> [Objetivo del ejercicio]: Transcribe literalmente el pasaje del hilo sobre el distribuidor digital que va desde "entonces se me" hasta "cuatro bobinas indibiduales.".

# Proyecto: Distribuidor Digital



## kusanagy100 (Jul 6, 2009)

buenas, el otro dia manejandome en el tema de la megasquirt la inyeccion programable por pc me di cuenta de q si quiero comandar 4 bobinas indibiduales en un motor de 4 cilindros pierdo 3 salidas las cuales las podria usar para controlar boster taco rev limites en fin otras opciones mas jugosas.

entonces se me ocurrio la idea de hacer un placa que haga el mismo ttrabajo q el distribuidor con eso la megasquirt solo usaria una sola salida ( spar a) y me dejaria las otras 3 libre y podria comandar cuatro bobinas indibiduales.

mi idea era hacerlopor medio de un contador, osea a medida que llegan los pulsos estos entran a un contador 4017 y este va intercambiando las salidas de los 4 bu941 q son los drivers de la bobina

pero despues me surgio otro inconveniente, ya q la megasquirt puede manejar el tiempo de energizacion de la bobina,  usando el cd401 las salidas permanecen activas hasta el siguiente flanco positivo y no em servia entonces me dispuse a poner en paralelo con el puslo de chispa un transistor q corte la masa de todos los bu491 de esta forma el circuito cuando lo llega un pulso la salida correspondiente SOLO ESTA activa el tiempo q dura el pulso y no infinitamente hasta que cambie de salida

bueno aca les dejo el circuito, lo veo medio asi nomas de seguro q algo le debe faltar. aclaro q los pulsos q envia la mega son de logica ttl 5v


un saludo a  todos


----------



## kusanagy100 (Jul 6, 2009)

nadie tiene alguna idea?


----------



## Danbat (Jul 6, 2009)

Tal vez tendrías que poner un monoestable para controlar la duración del pulso. De esa manera sin importar cuánto tiempo pase entre un pulso y el siguiente, la chispa durará siempre lo mismo. Y si andás con ganas de hacerlo más complicado, podrías aprovechar el tiempo entre los pulsos para hacer más chispas. Es lo que hace el sistema MSD (http://www.msdignition.com/) para ganar un poco más de potencia a bajas revoluciones.

Aclaro que si bien estudié bastante este tema, al encendido del auto lo dejé como estaba porque maneja tensiones importantes y más que nada debe funcionar en condiciones de humedad, temperatura, vibraciones y suciedad que afectan mucho a los componentes electrónicos.


----------



## kusanagy100 (Jul 6, 2009)

mmm me encanto la idea de hacerlo multichispa, el tema por el cual no uso un monostable es porque el nivel de energizacion lo voy a ir variando desde la programaciond e la megasquirt.

como podria imprementar un sistema multichispa? de q forma en este circuito?

desde ya un saludo


----------

> [Sección de datos]:
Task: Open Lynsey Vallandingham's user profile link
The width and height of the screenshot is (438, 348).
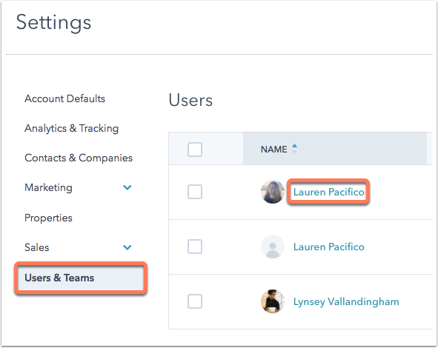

> [Resultado obtenido]:
entonces se me ocurrio la idea de hacer un placa que haga el mismo ttrabajo q el distribuidor con eso la megasquirt solo usaria una sola salida ( spar a) y me dejaria las otras 3 libre y podria comandar cuatro bobinas indibiduales.